● **Text**
***

Wichtiger für die Analysen ist die zweite Ebene innerhalb des (Teil‑)Satzes. Im semantischen Zusammenspiel mit seinen Aktanten entscheiden sich die meisten Verwendungen. Für die verbale Kommunikation hat eine machen-Konstruktion den Vorteil, dass die Aufmerksamkeit des Hörers auf die lexikalisch realisierten Aktanten gelenkt wird (S. 57). Wichtig ist dabei aber, wie frei oder fest diese Verbindungen sind, um „Wortverbindungsmuster“ (z. B. wir machen das so ...) und Kollokationen (das Bett machen, Kaffee machen) von frei wählbaren Aktanten zu unterscheiden (für das Argumentmuster Subjekt – Akkusativobjekt – Adverbial-/Präpositionalobjekt z. B.: einen Schal aus Wolle machen vs. sich einen Scherz/Spaß/Jux aus etwas machen vs. aus einer Mücke einen Elefanten machen, S. 61f.).
Die satzexterne und die außersprachliche Ebene werden relevant, wenn auf Inhalte des zurückliegenden Gesprächs verwiesen wird (so bei der Komplexanapher das machen), wenn situativ anstehende Aufgaben thematisiert werden (Beispiel: in einer sozialen Einrichtung sagt jemand: wir machen zuerst die Anna und meint: ‚wir besprechen zuerst die Themen, die mit dem Kind Anna zusammenhängen‘) und wenn kulturelles Hintergrundwissen notwendig ist (z. B. wenn ein Student sagt, er mache ein Seminar). Die dialogische Funktion folgt aus der jeweiligen Stelle einer dialogischen Struktur (z. B. einer Antwort), in der machen verwendet wird. Alle diese Ebenen sind nur systematisch zu unterscheiden; in der konkreten Interaktion wirken sie zusammen – auch das ist einleuchtend.

***

● **Auszug aus Einträgen**
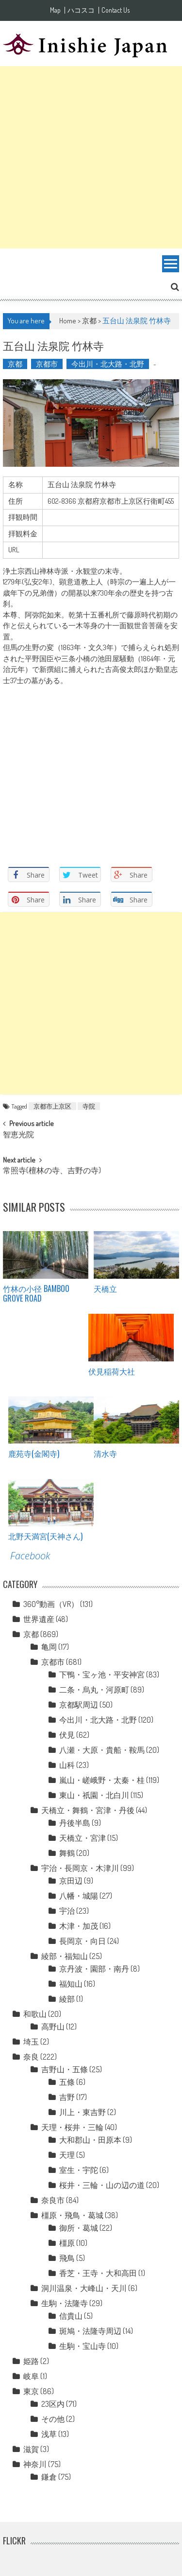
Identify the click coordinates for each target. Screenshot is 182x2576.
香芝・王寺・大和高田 (98, 2273)
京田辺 (71, 1881)
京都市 (47, 364)
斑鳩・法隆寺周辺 (90, 2331)
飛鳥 (67, 2258)
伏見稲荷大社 (111, 1371)
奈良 (31, 2057)
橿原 (67, 2243)
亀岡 (49, 1647)
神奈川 (35, 2464)
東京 (31, 2391)
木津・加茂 (78, 1926)
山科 (67, 1765)
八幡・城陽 (78, 1896)
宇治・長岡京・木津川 (80, 1868)
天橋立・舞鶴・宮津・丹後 (87, 1810)
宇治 (67, 1911)
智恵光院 (18, 1135)
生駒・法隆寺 (64, 2303)
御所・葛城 (78, 2228)
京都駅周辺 (78, 1705)
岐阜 (31, 2376)
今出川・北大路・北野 (107, 364)
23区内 (53, 2404)
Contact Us (115, 10)
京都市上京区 (52, 1106)
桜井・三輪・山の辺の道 (102, 2185)
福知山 (71, 1984)
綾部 (67, 1999)
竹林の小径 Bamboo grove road (36, 1294)
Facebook (30, 1555)
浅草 (49, 2434)
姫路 (31, 2361)
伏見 (67, 1735)
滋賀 (31, 2449)
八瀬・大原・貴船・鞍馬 (102, 1750)
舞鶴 (67, 1853)
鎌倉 (49, 2477)
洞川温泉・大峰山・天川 (84, 2288)
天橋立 (105, 1288)
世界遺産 (38, 1619)
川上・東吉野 (82, 2112)
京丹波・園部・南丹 (94, 1969)
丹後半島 (74, 1823)
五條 (67, 2082)
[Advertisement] (91, 157)
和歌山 (35, 2014)
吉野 (67, 2097)
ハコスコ (81, 10)
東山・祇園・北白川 (94, 1795)
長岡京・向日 (82, 1941)
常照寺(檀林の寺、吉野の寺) (52, 1171)
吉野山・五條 (64, 2069)
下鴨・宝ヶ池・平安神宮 (102, 1674)
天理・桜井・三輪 (72, 2127)
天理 (67, 2155)
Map (55, 10)
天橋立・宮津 (82, 1838)
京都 (89, 320)
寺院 (89, 1106)
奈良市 (53, 2200)
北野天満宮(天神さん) (45, 1536)
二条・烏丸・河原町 (94, 1689)
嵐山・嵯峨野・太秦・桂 (102, 1780)
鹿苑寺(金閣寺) (33, 1453)
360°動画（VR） (51, 1604)
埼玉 (31, 2042)
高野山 (53, 2026)
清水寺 (105, 1453)
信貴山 (71, 2316)
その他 (53, 2419)
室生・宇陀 (78, 2170)
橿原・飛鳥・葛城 (72, 2215)
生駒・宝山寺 (82, 2346)
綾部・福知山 (64, 1956)
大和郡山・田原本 (90, 2140)
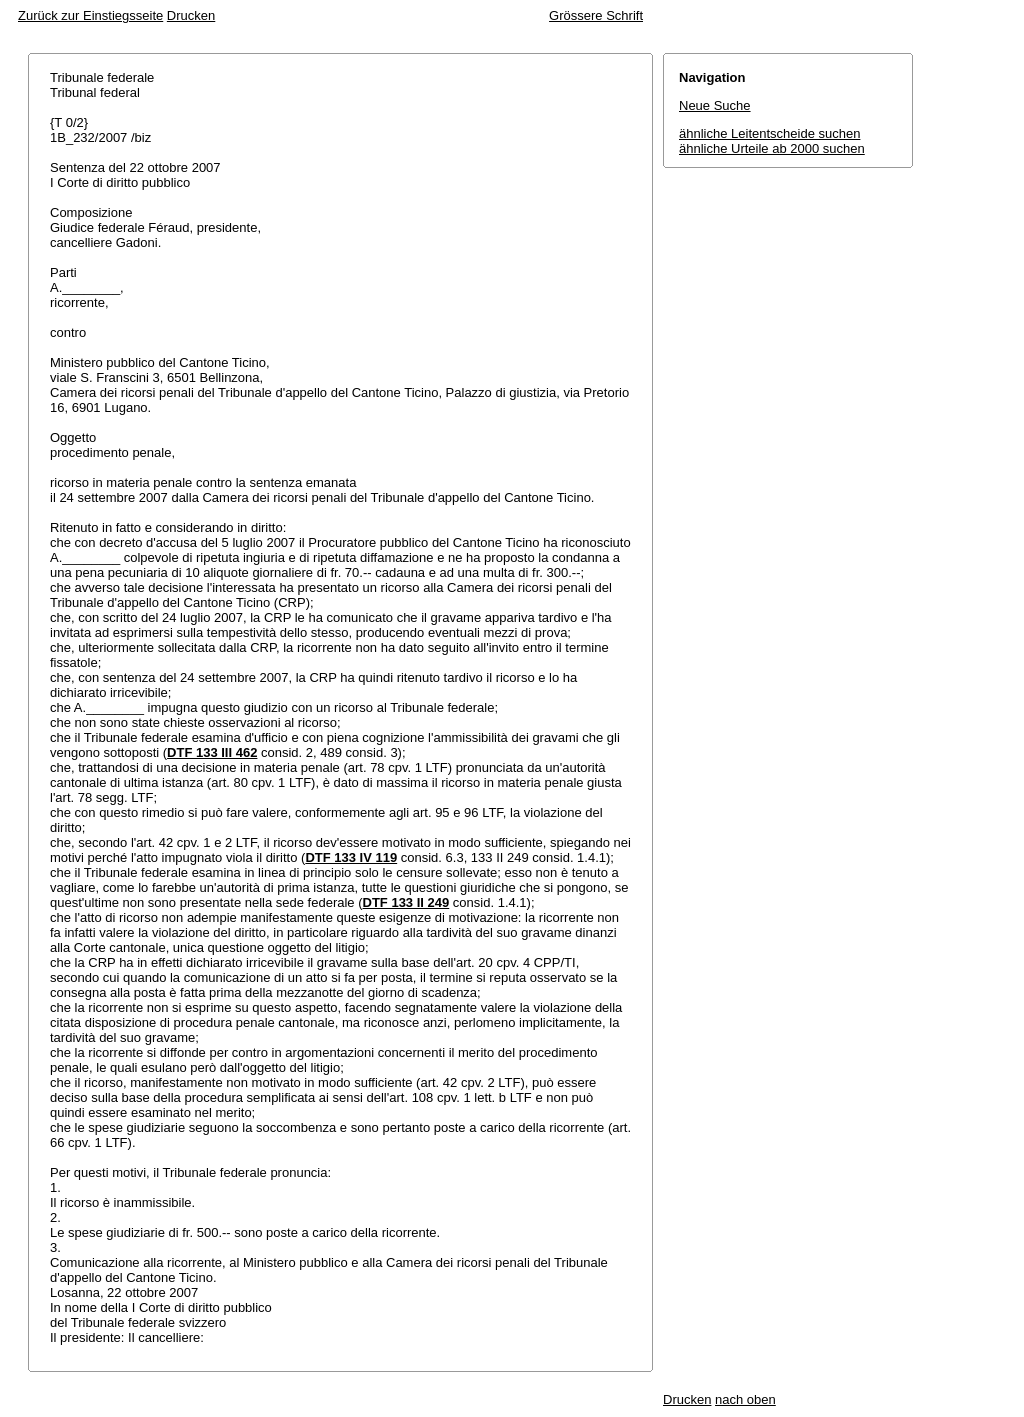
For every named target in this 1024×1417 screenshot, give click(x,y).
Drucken (191, 15)
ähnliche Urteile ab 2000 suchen (772, 148)
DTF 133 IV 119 (351, 857)
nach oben (745, 1399)
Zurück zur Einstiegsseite (90, 15)
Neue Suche (715, 105)
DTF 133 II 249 (406, 902)
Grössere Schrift (596, 15)
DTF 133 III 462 (212, 752)
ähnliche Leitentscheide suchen (769, 133)
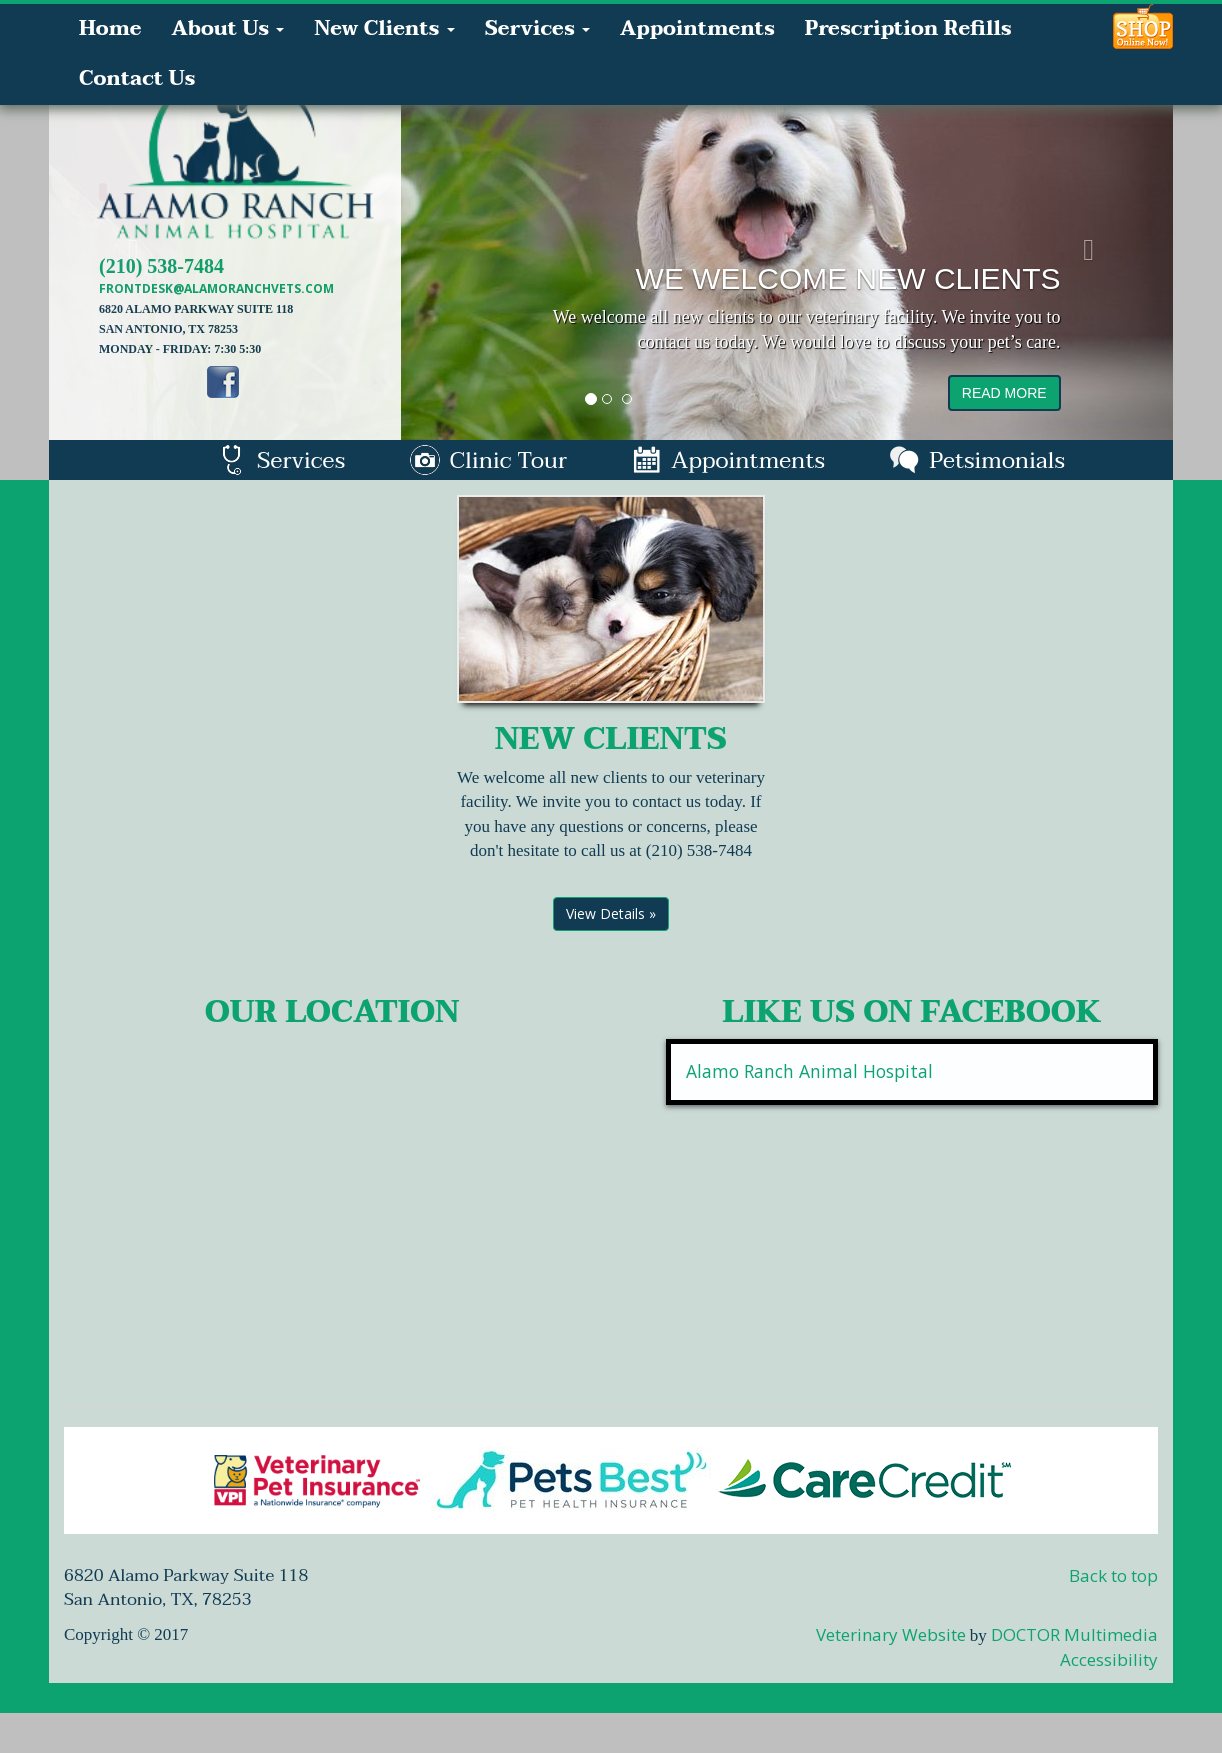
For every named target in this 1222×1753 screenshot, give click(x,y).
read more (1004, 393)
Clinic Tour (489, 460)
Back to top (1113, 1575)
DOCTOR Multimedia (1074, 1634)
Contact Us (137, 79)
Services (537, 29)
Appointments (697, 29)
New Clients (384, 29)
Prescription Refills (908, 29)
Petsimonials (977, 460)
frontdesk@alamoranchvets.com (216, 288)
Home (110, 29)
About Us (227, 29)
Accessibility (1109, 1659)
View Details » (611, 913)
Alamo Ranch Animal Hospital (809, 1071)
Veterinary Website (891, 1634)
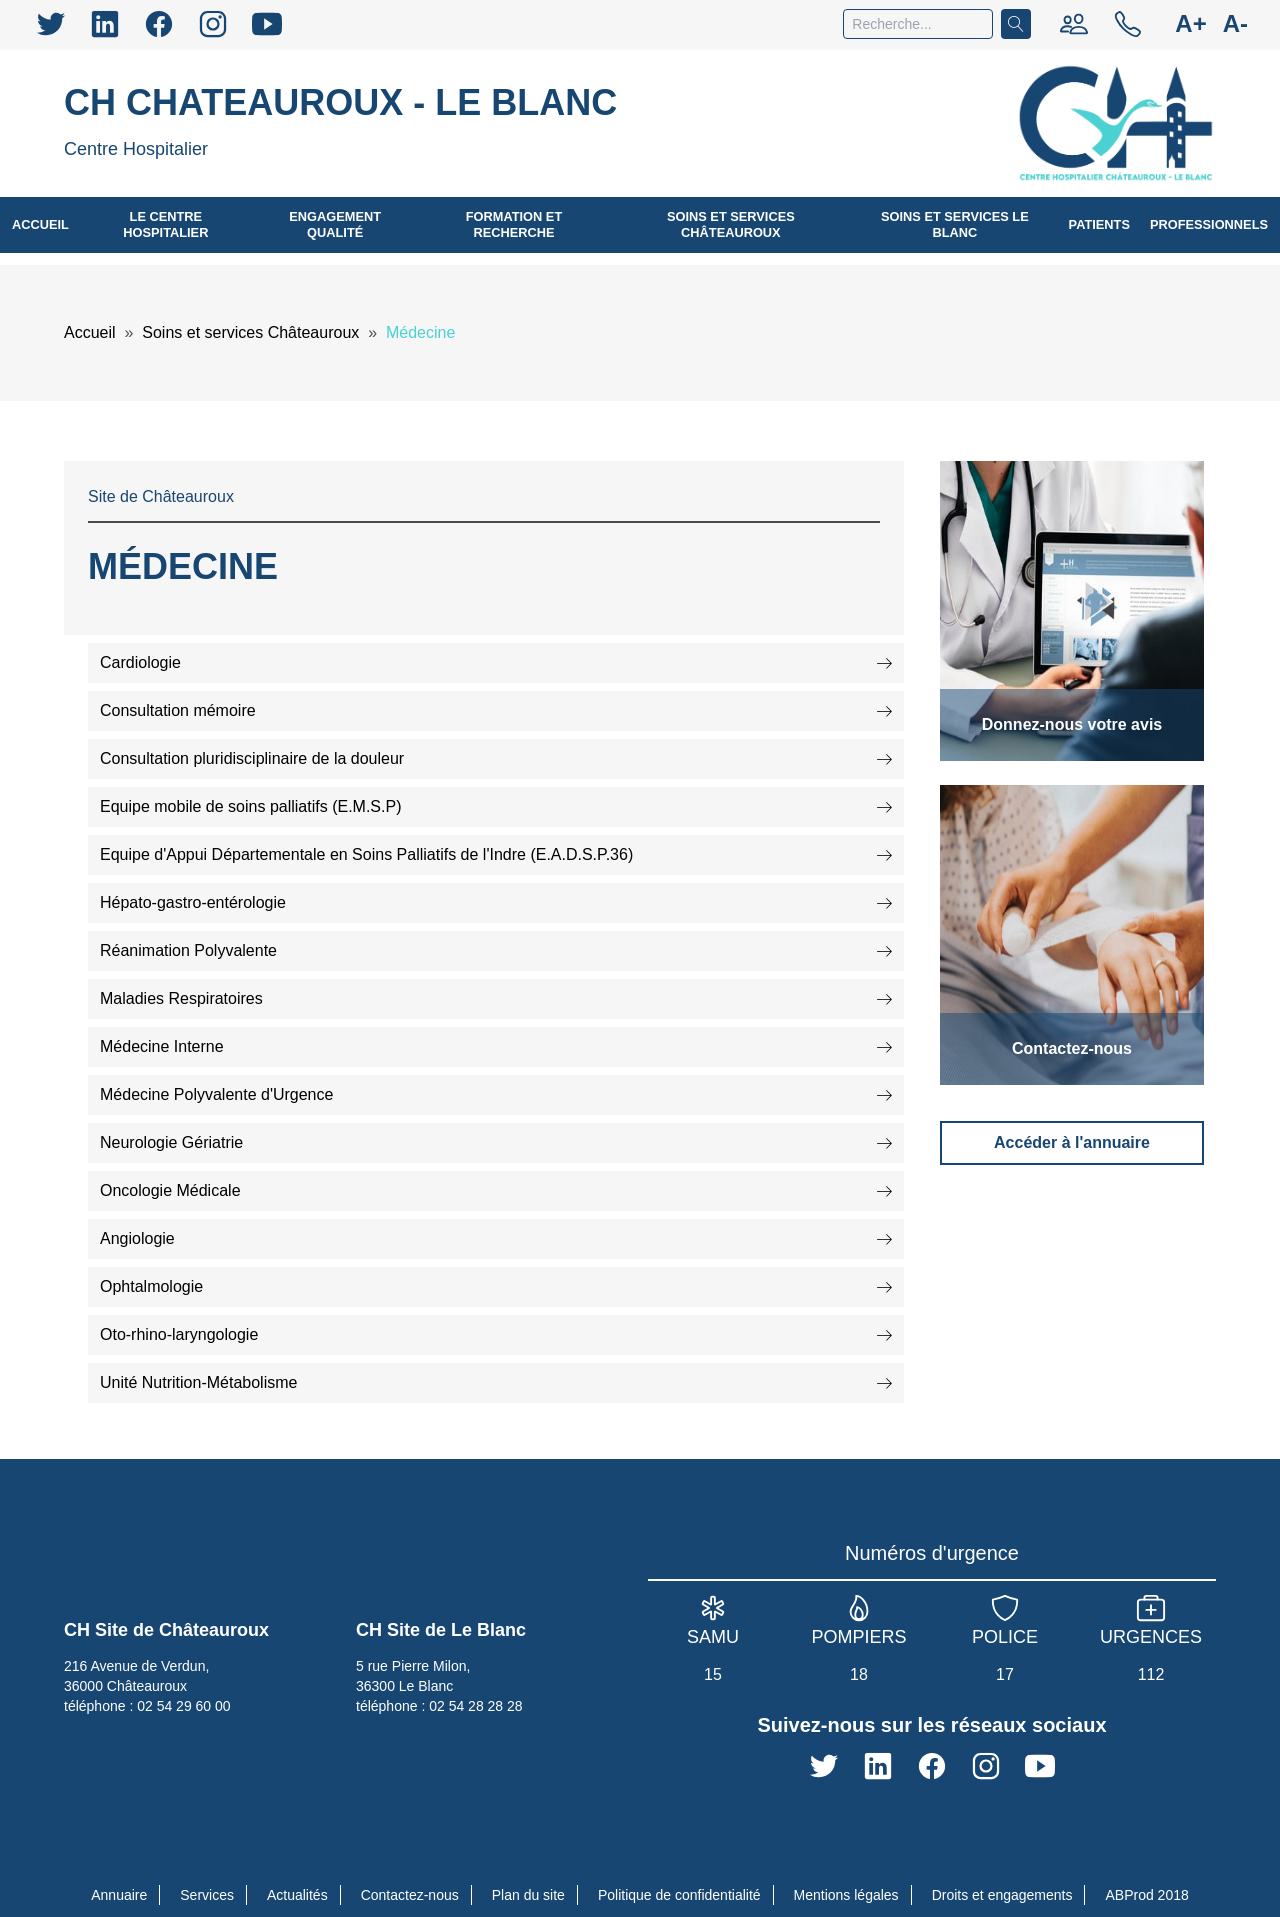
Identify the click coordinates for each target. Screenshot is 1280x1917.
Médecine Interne (496, 1046)
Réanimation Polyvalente (496, 950)
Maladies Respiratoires (496, 998)
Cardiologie (496, 662)
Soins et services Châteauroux (242, 332)
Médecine (410, 332)
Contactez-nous (410, 1895)
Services (207, 1895)
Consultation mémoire (496, 710)
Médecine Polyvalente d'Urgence (496, 1094)
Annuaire (119, 1895)
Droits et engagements (1002, 1895)
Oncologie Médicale (496, 1190)
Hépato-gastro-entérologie (496, 902)
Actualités (297, 1895)
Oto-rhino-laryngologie (496, 1334)
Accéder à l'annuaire (1072, 1142)
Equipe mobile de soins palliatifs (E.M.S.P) (496, 806)
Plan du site (528, 1895)
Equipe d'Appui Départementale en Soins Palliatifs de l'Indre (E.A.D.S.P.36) (496, 854)
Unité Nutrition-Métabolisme (496, 1382)
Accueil (90, 332)
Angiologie (496, 1238)
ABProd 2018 (1146, 1895)
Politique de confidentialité (679, 1895)
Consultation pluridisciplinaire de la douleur (496, 758)
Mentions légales (846, 1895)
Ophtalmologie (496, 1286)
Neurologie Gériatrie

***

● **Aufgaben zur Bearbeitung**
A - Prüfe für jede Aussage, ob sie mit dem Text zum Verb machen übereinstimmt: (i) Eine machen-Konstruktion lenkt die Aufmerksamkeit des Hörers auf die lexikalisch realisierten Aktanten. (ii) Für die Analysen ist die erste Ebene am wichtigsten. (iii) In der konkreten Interaktion wirken die Ebenen getrennt voneinander. Antworte jeweils mit Ja oder Nein und zitiere die entscheidenden Wörter des Textes.
B - Führe den Text zum Verb machen im Anschluss an seinen letzten Satz weiter.

● **Lösungen**
A -
(i) Ja: „dass die Aufmerksamkeit des Hörers auf die lexikalisch realisierten Aktanten gelenkt wird“
(ii) Nein: „Wichtiger für die Analysen ist die zweite Ebene“
(iii) Nein: „in der konkreten Interaktion wirken sie zusammen“

B -
Als indirekte Rechtfertigung der eigenen Arbeit liest sich das Kapitel über die Behandlung von machen in einigen Wörterbüchern, an deren Herleitungen polysemer Bedeutungen und Unterbedeutungen (Duden Universalwörterbuch: 20, Wörterbuch der deutschen Gegenwartssprache: 18) Kreß methodische Kritik übt. Sie selbst sammelt Belege in einem Korpus von ca. 100 Stunden Sprechdauer, gliedert 13 Partikelverben aus (z. B. nach-, zu-, weitermachen), nimmt aber solche mit einem direktionalen Adverb hinzu (rein-, raus-, dranmachen), weil sie Alternativen zu direktiven Objekten sind, und kommt so auf eine Belegzahl von 3.872 machen-Verwendungen. 82 % von ihnen sind transitiv; von diesen wiederum haben 33 % eine lexikalische NP, und ca. 30 % sind anaphorische das-machen-Konstruktionen. Fasst man die Grauzone zwischen festen Fügungen und Ad-hoc-Formulierungen weit, dann macht noch nicht einmal die Hälfte von ihnen verfestigte Verbindungen aus (S. 125f.), was ein weiterer Grund dagegen ist, polyseme Bedeutungen aufgrund von willkürlich gewählten usuellen Verbindungen anzunehmen.
Die implizite Argumentation gegen die Bedeutungsvarianten wird fortgesetzt, wenn Kreß zu Beginn ihrer eigenen empirischen Untersuchung zeigt, wie eine bestimmte Lesart (am Beispiel von ‚etwas äußern/Geräusche hervorbringen‘) nur über die Verbindung von Prädikat und Objekt hinaus eine relativ eindeutige Interpretation bekommt. Ihr erster Durchgang betrifft die satzübergreifenden Bezüge. An mehreren Beispielen zeigt sie, wie der (meist vorhergehende) Gesprächskontext und auch das kulturelle Hintergrundwissen notwendig sind, um die Bedeutung von machen + Akk.-obj. näher einzugrenzen, z. B. wenn im thematischen Kontext des Bezahlens in einem Restaurant die Fünfzig machen bedeutet, eine Rechnung auf 50 € aufzurunden (S. 150). Der außersprachliche Kontext ist immer dann relevant, wenn konkrete Handlungen anstehen, und die sequenzielle Position, wenn eine Handlung angekündigt oder erlaubt wird.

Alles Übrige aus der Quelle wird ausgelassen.